Montrose review confirms unions’ position on bad practice in arts and media sectors

RTÉ’s transmission mast at its Montrose campus. Bogus self-employment is not limited to the broadcaster, unions say. Photograph: Cyril Byrne

RTÉ’s transmission mast at its Montrose campus. Bogus self-employment is not limited to the broadcaster, unions say. Photograph: Cyril Byrne

 

The finding in an independent review by law firm Eversheds Sutherland that 106 contractors for RTÉ had “attributes akin to employment” has confirmed what many people working in the media already know from experience: the exploitation of workers through bogus self-employment is an unpleasant facet of the sector.

RTÉ has now agreed to perform individual reviews of contractors’ employment status and although it stopped short of saying this was with a view to staffing those individuals who should have been staffed all along, this seems set to be the likely outcome in many cases. The RTÉ trade union group has made clear that the wrongs should be righted as soon as possible.

But as the RTÉ trade union group, the National Union of Journalists (NUJ) and the Irish Congress of Trade Unions (Ictu) have all pointed out, the phenomenon of rights-denying bogus self-employment is scarcely unique to RTÉ.

Unions now want RTÉ’s promise to implement the recommendations of the Eversheds Sutherland review to “set an example for other organisations” in the media, arts and culture sectors who have sought to circumvent workers’ rights.

The NUJ’s Séamus Dooley called on the Department of Social Protection to consider carrying out a sectoral review, as there were “strong grounds to suspect there are also significant problems” elsewhere.

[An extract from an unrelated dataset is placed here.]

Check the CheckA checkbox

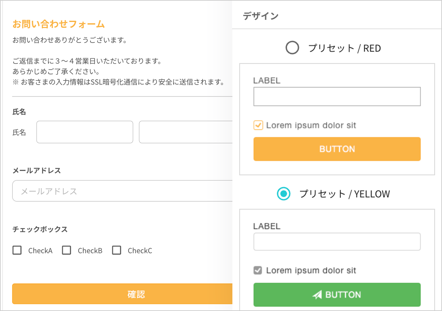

A further 51 contractors at RTÉ were found to be doing work in a way that had attributes of both self-employment and employment and their cases, too, will be reviewed by RTÉ after the initial 106.

The question of employment status is not without its grey areas, and as Ictu general secretary Patricia King acknowledged, there will always be a need for genuine freelance workers. However, it is not the occasional grey area, or the odd “misclassification”, that creates such widespread bogus self-employment. It is deliberate strategy.

The pressure on people to work without rights, without security and sometimes without payment at all is not only a stain on the creative industries, it is a practice that increasingly reclassifies work in those industries as a hobby that only the rich can afford.